LSS Offers Support to Youth Who Have Experienced Sexual Exploitation

Monday, January 10, 2022

Lutheran Social Service of Minnesota is dedicated to preventing sex trafficking among youth and to providing support for young people who have experienced sexual exploitation.

A virtual “Lunch and Learn” will be offered on Thursday, January 27, from Noon-1 p.m. to hear from Lutheran Social Service leaders across the state about what is being done to prevent trafficking and support youth, and how the community can get involved. To sign up visit the event page. The effort is part of National Human Trafficking Prevention Month, designed to create awareness and support for individuals who have been affected by this issue.

“Sex Trafficking is a hidden issue in our community,” said Tammy Moses, director of Youth & Family Services for Lutheran Social Service in Rochester. “Our seven Youth and Family Services regional locations across Minnesota all support young people who have experienced this trauma in their lives.”

Lutheran Social Service Rochester Youth & Family Services address the critical need for intensive case management along with housing and outreach. A Lutheran Social Service youth worker assists youth with finding and renting a safe, secure apartment within the community.

Lutheran Social Service East Central Minnesota Youth & Family Services has several resources specifically for youth and adults that have experienced commercial sexual exploitation or sex trafficking including housing, direct services such as case management and advocacy, crisis response, and prevention efforts. Additionally, the East Central region can assist other professionals in their response to exploitation and trafficking through education efforts, protocol development and referrals to appropriate programming.

Two services within Lutheran Social Service in the Twin Cities that are directly involved in prevention include the StreetWorks Collaborative and Cherish All Children.

The mission of the StreetWorks Collaborative is to provide collaborative leadership, outreach, education and systems reform, as they walk alongside young people ages 13-24, often representing people of color, LGBTQ2SI and other marginalized groups, who are at-risk of or experiencing homelessness and sexual exploitation. StreetWorks is composed of 16 diverse youth-serving member agencies, with oversight and leadership provided by Lutheran Social Service.

Currently, services include outreach that prevents and interrupts trafficking to youth experiencing homelessness, and training for outreach workers and other direct service employees using the evidence-based StreetWorks Certification Training curriculum. Outreach teams also help with basic needs, connect youth to shelter and housing and offer ongoing support from a trusted adult.

Cherish All Children, a service of Lutheran Social Service, works with churches and community groups to prevent child sexual exploitation and trafficking by providing education, resources and support to adults and youth. They assist youth with understanding what sexual exploitation and trafficking looks like both online and in person, what vulnerabilities contribute to potential exploitation and how to keep themselves safe. They also work to engage communities to create a culture that promotes healthy and safe relationships. Their guides “My Neighbor is Not for Sale” for adult learning and “Safe and Healthy Relationships Youth Guide” for youth learning were developed for faith communities to engage in prevention nationwide.
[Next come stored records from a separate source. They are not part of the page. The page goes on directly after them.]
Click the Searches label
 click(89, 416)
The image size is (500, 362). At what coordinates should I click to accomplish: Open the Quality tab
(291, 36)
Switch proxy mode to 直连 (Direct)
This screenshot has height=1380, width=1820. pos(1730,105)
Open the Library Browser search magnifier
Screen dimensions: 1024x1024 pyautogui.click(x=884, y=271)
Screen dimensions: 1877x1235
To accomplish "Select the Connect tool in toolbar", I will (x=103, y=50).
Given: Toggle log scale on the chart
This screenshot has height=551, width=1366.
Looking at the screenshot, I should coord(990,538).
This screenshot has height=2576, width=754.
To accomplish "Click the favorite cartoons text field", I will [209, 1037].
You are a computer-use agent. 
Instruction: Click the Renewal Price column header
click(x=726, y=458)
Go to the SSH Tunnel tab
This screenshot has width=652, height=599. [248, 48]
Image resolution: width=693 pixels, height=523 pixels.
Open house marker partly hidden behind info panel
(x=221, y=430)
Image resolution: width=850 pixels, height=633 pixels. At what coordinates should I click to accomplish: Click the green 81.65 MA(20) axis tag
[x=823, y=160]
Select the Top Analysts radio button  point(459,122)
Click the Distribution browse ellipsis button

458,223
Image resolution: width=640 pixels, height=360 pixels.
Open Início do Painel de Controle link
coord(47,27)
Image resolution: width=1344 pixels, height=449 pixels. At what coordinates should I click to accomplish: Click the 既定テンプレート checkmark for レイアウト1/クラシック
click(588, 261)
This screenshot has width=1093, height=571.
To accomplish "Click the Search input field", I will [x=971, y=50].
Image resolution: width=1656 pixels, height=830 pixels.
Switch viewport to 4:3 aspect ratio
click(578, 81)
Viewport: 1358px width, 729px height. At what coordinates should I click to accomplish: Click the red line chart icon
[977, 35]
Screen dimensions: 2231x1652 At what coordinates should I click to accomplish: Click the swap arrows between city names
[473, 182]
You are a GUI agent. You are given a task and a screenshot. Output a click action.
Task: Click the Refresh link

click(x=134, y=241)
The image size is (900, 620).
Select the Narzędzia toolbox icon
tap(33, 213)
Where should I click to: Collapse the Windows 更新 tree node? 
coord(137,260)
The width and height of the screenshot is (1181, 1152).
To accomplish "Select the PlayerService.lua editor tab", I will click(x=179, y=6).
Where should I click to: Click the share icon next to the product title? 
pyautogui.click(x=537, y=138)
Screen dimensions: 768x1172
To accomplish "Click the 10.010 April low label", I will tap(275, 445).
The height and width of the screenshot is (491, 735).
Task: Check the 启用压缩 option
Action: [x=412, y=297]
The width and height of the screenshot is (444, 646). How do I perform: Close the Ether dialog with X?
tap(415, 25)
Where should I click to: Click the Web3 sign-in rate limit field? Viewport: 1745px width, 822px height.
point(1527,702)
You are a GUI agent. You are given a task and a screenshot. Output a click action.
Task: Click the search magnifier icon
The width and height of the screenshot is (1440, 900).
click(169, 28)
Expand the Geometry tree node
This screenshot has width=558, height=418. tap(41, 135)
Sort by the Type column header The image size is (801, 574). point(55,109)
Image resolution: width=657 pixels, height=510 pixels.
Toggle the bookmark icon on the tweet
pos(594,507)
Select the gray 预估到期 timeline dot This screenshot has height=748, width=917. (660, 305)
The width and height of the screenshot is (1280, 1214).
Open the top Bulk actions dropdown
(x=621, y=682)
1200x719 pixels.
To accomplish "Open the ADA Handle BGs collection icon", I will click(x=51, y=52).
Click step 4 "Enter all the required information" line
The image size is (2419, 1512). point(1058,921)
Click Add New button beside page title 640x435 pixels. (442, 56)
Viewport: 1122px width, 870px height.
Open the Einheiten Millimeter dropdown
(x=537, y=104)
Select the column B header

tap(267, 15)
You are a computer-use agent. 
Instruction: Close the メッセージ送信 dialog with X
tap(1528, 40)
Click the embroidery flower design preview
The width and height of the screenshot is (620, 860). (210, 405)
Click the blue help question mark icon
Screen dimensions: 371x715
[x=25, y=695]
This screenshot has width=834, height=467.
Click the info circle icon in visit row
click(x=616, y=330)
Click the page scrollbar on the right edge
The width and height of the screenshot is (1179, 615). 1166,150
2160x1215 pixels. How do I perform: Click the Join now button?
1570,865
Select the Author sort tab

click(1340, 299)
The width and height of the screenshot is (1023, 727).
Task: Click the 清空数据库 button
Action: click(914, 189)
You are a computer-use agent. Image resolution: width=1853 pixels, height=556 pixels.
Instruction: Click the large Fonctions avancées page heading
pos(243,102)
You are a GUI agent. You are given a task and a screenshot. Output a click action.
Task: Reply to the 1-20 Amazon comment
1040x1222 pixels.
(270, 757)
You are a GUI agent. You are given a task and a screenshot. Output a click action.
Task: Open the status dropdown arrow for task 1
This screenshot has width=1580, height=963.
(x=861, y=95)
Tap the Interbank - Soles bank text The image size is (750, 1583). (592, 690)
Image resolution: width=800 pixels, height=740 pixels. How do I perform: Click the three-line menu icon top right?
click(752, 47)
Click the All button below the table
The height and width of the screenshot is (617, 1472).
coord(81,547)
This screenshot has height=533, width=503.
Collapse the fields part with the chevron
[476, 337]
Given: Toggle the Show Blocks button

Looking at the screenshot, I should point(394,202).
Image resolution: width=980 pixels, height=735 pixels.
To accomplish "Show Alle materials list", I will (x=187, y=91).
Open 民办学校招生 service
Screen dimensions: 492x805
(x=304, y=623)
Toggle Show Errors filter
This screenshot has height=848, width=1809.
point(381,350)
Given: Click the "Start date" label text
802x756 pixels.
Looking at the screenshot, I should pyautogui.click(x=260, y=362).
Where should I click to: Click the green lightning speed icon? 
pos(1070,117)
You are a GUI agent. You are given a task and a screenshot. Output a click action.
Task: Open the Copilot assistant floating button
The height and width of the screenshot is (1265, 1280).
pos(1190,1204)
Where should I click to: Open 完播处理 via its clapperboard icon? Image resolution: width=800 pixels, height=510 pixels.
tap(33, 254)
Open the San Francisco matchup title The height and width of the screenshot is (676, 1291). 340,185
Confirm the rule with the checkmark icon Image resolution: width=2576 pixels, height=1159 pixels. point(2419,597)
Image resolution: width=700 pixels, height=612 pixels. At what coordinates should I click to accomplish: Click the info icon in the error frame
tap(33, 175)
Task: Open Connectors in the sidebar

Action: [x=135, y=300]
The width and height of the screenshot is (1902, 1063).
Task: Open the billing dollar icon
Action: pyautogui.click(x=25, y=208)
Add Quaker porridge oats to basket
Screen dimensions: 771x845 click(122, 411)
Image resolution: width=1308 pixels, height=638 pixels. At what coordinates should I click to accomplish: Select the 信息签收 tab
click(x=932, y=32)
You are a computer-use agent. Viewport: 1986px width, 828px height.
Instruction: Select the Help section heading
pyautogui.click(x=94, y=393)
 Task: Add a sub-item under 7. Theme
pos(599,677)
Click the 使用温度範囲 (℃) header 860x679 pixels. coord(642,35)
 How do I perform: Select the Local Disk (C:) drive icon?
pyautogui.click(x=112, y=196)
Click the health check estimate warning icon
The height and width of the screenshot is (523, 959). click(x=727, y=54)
Moses added that youth who have experienced homelessness are at an increased risk of sexual exploitation. An estimated 13,300 Minnesota youth on their own experience homelessness each year, according to Wilder Research. That includes an estimated 5,800 minors age 17 and younger on their own, and 7,500 young adults age 18 to 24. According to the Minnesota Attorney General’s Office, an estimated one-quarter of youth who have experienced homelessness have been sex trafficked.

Sex traffickers may be family members, friends, recent acquaintances or boyfriends/girlfriends of the person who is trafficked. Traffickers use violence, threats and manipulation to control their subjects. According to the Minnesota Attorney General’s Office, “Sex trafficking is the sale of a person for sex or sexual acts.” It can happen in any community and individuals can be any age, race, gender or nationality.

In 2021, Lutheran Social Service supported 55 youth statewide who had experienced sexual exploitation or trafficking by providing connection to safe housing, basic needs and referral to community resources. A major focus of their work is to provide education and awareness to the community who can help identify and prevent sex trafficking.

Moses said that the COVID-19 pandemic has increased danger for youth who are more isolated as they seek more community connection online and can be a greater risk of encountering predators. With more time at home, youth also have fewer adults watching out for them, such as teachers or school counselors.